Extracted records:
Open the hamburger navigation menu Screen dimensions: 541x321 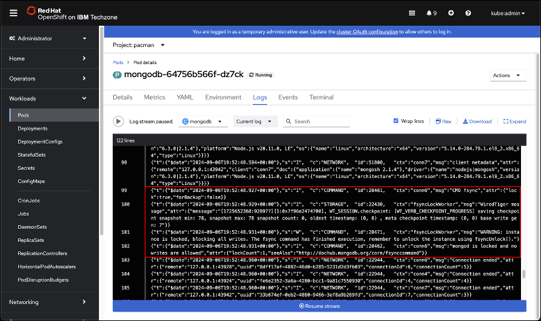13,13
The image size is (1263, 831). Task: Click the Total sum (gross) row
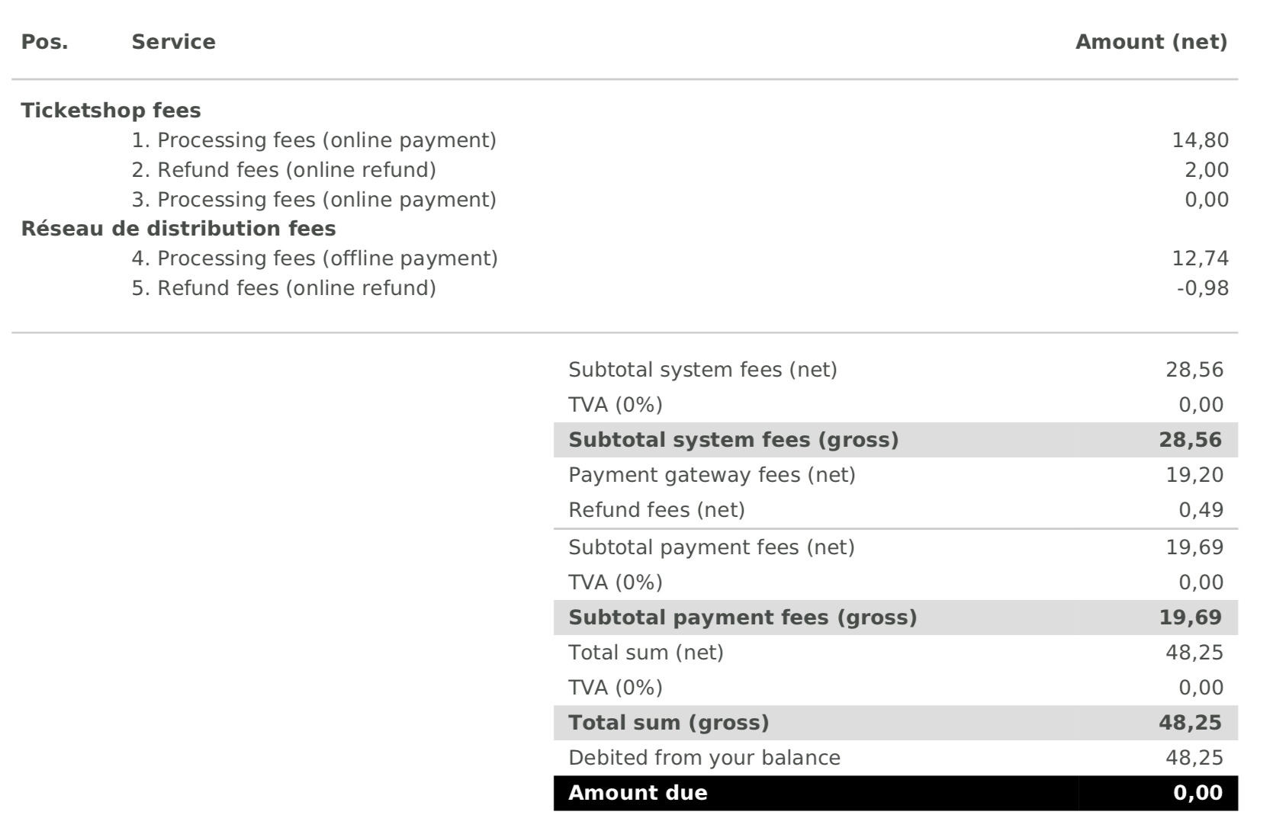point(895,723)
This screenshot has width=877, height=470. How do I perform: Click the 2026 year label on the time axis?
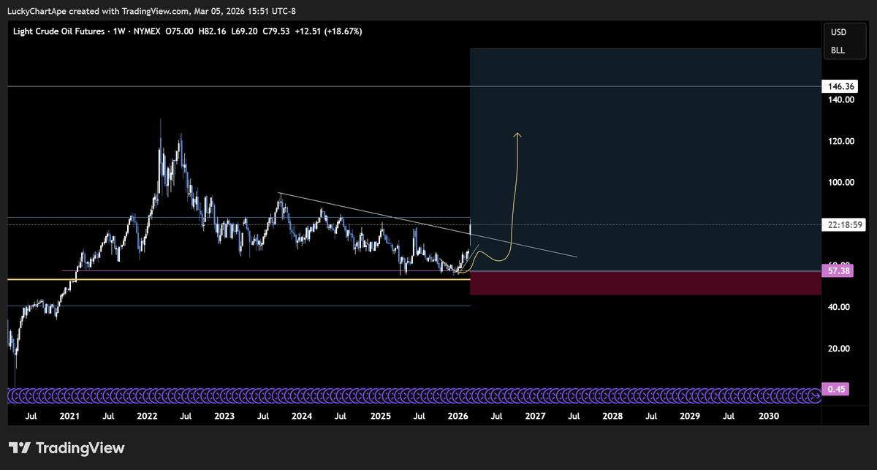tap(458, 415)
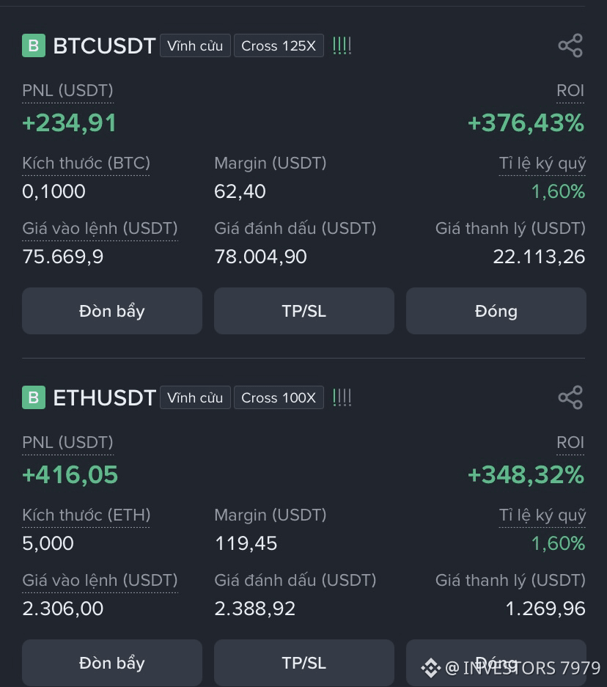Image resolution: width=607 pixels, height=687 pixels.
Task: Share the ETHUSDT position
Action: pos(570,397)
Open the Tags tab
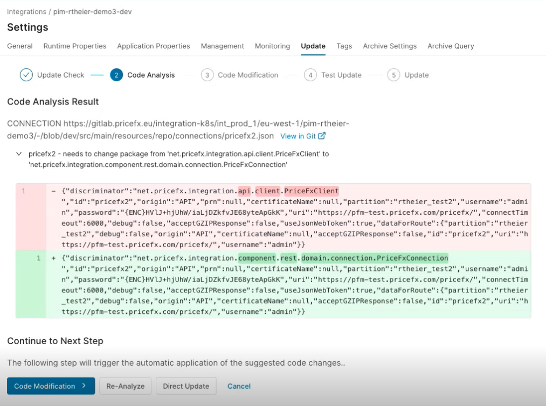Viewport: 546px width, 406px height. pyautogui.click(x=344, y=46)
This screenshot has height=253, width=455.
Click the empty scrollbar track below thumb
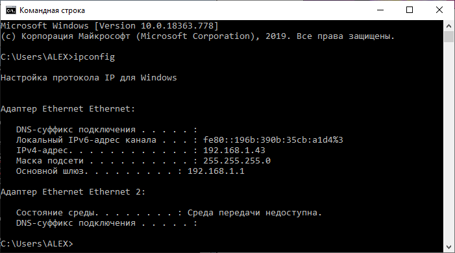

**To be done**. Rewrite the rows from the line containing "The image size" through the last row, replacing "Tags" with "Settings" and changing nothing else. Omit the pictures from your answer.

**Output for this exercise**.
The image size is (1263, 831). Task: Click the Total sum (gross) row
point(895,723)
This screenshot has width=877, height=470. How do I perform: Click the 2026 year label on the time axis?
tap(458, 415)
Image resolution: width=607 pixels, height=687 pixels.
Task: Share the ETHUSDT position
Action: pos(570,397)
Open the Settings tab
Viewport: 546px width, 406px height. pyautogui.click(x=344, y=46)
This screenshot has height=253, width=455.
Click the empty scrollbar track below thumb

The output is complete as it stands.